The request: Convert these lines into a JSON list of strings, with one string for each line and blank lines left out.

* BEGIN Entries *

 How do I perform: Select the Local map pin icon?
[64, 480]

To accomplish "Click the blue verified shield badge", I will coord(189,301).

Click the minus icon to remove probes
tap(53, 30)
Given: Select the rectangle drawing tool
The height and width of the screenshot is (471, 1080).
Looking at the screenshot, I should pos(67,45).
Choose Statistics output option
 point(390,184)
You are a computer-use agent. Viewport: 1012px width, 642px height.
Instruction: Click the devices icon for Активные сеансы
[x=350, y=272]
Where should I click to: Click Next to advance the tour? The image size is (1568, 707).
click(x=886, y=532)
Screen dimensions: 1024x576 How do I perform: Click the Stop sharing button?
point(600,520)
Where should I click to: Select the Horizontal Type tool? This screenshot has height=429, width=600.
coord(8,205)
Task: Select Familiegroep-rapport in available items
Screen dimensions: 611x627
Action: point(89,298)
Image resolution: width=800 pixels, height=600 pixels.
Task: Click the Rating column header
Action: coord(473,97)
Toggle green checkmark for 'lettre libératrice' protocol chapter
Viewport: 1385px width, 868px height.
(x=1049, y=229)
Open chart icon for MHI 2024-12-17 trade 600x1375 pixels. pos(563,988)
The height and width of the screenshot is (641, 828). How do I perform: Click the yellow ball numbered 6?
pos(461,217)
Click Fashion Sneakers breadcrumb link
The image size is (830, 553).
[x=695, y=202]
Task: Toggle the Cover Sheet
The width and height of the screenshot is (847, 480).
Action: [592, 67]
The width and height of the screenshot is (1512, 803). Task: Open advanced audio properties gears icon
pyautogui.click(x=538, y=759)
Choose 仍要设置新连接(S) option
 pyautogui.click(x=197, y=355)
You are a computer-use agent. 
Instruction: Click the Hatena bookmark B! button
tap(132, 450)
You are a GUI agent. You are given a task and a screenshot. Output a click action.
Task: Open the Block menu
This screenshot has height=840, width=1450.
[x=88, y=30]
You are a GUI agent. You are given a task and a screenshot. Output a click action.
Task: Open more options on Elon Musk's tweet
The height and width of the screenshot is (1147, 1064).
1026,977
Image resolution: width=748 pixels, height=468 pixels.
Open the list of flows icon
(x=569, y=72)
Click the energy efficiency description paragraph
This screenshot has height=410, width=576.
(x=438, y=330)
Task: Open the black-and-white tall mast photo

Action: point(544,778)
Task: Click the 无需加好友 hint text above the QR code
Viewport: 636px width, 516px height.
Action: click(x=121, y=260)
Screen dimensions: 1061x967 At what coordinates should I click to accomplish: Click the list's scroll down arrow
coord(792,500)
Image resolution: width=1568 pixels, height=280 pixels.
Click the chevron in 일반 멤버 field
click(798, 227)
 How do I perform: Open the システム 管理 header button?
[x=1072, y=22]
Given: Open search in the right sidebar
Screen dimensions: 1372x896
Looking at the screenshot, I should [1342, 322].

* END Entries *

Answer to this problem:
[
  " How do I perform: Select the Local map pin icon?",
  "[64, 480]",
  "To accomplish \"Click the blue verified shield badge\", I will coord(189,301).",
  "Click the minus icon to remove probes",
  "tap(53, 30)",
  "Given: Select the rectangle drawing tool",
  "The height and width of the screenshot is (471, 1080).",
  "Looking at the screenshot, I should pos(67,45).",
  "Choose Statistics output option",
  " point(390,184)",
  "You are a computer-use agent. Viewport: 1012px width, 642px height.",
  "Instruction: Click the devices icon for Активные сеансы",
  "[x=350, y=272]",
  "Where should I click to: Click Next to advance the tour? The image size is (1568, 707).",
  "click(x=886, y=532)",
  "Screen dimensions: 1024x576 How do I perform: Click the Stop sharing button?",
  "point(600,520)",
  "Where should I click to: Select the Horizontal Type tool? This screenshot has height=429, width=600.",
  "coord(8,205)",
  "Task: Select Familiegroep-rapport in available items",
  "Screen dimensions: 611x627",
  "Action: point(89,298)",
  "Image resolution: width=800 pixels, height=600 pixels.",
  "Task: Click the Rating column header",
  "Action: coord(473,97)",
  "Toggle green checkmark for 'lettre libératrice' protocol chapter",
  "Viewport: 1385px width, 868px height.",
  "(x=1049, y=229)",
  "Open chart icon for MHI 2024-12-17 trade 600x1375 pixels. pos(563,988)",
  "The height and width of the screenshot is (641, 828). How do I perform: Click the yellow ball numbered 6?",
  "pos(461,217)",
  "Click Fashion Sneakers breadcrumb link",
  "The image size is (830, 553).",
  "[x=695, y=202]",
  "Task: Toggle the Cover Sheet",
  "The width and height of the screenshot is (847, 480).",
  "Action: [592, 67]",
  "The width and height of the screenshot is (1512, 803). Task: Open advanced audio properties gears icon",
  "pyautogui.click(x=538, y=759)",
  "Choose 仍要设置新连接(S) option",
  " pyautogui.click(x=197, y=355)",
  "You are a computer-use agent. ",
  "Instruction: Click the Hatena bookmark B! button",
  "tap(132, 450)",
  "You are a GUI agent. You are given a task and a screenshot. Output a click action.",
  "Task: Open the Block menu",
  "This screenshot has height=840, width=1450.",
  "[x=88, y=30]",
  "You are a GUI agent. You are given a task and a screenshot. Output a click action.",
  "Task: Open more options on Elon Musk's tweet",
  "The height and width of the screenshot is (1147, 1064).",
  "1026,977",
  "Image resolution: width=748 pixels, height=468 pixels.",
  "Open the list of flows icon",
  "(x=569, y=72)",
  "Click the energy efficiency description paragraph",
  "This screenshot has height=410, width=576.",
  "(x=438, y=330)",
  "Task: Open the black-and-white tall mast photo",
  "Action: point(544,778)",
  "Task: Click the 无需加好友 hint text above the QR code",
  "Viewport: 636px width, 516px height.",
  "Action: click(x=121, y=260)",
  "Screen dimensions: 1061x967 At what coordinates should I click to accomplish: Click the list's scroll down arrow",
  "coord(792,500)",
  "Image resolution: width=1568 pixels, height=280 pixels.",
  "Click the chevron in 일반 멤버 field",
  "click(798, 227)",
  " How do I perform: Open the システム 管理 header button?",
  "[x=1072, y=22]",
  "Given: Open search in the right sidebar",
  "Screen dimensions: 1372x896",
  "Looking at the screenshot, I should [1342, 322]."
]